● PROBLEM TO WORK ON: Continue the study notes on the Bellman equation and Markov decision processes below, starting right after their final sentence.

Optimal policy for maximising reward in an MDP
Give and explain the Bellman equation
Value of the current state is equal to the reward from taking a certain action at the current state plus the discounted value of the next stateme. Compute recursively/back from the final state. Discount function gamma is to the power of n, n= number of states away from the current state.
Why is there a discount function in the Bellman equation? What does its value do?
Without discounting value of all states equal to state with reward so unable to navigate to state with reward. Value determines importance of long term rewards compared to immediate rewards.
What’s the assumption of the simplified Bellman equation? How does it work in deterministic versus stochastic environments?
Assumes transition probabilities deterministic (certain action in given state always leads to certain state). Works just fine in deterministic environment but doesn’t work in stochastic environments. Value of state is calculated based on expected return from that state onwards and a deterministic expectation for this doesn’t work when in stochastic environments, means unable to accurately evaluate value.

● RECORDS PROVIDED:
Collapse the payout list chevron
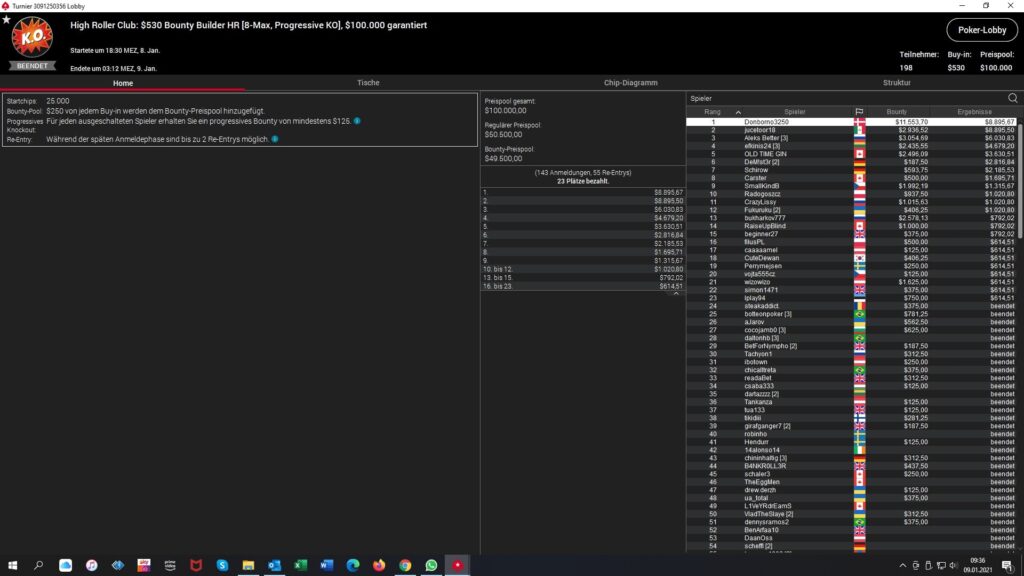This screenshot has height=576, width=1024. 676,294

---

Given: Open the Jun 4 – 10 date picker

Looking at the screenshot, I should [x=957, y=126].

● EXPECTED OUTPUT:
How is the full Bellman equation different to the simplified Bellman equation? How does it work in deterministic and stochastic environments?
Full Bellman equation accounts for transition probabilities. Probability of transitioning to a certain state when an action is taken from the current state. Value is always in deterministic environment so cancels out and works as the simplified Bellman equation. Requires knowing the transition probabilities/having a model of the world to learn in stochastic environments.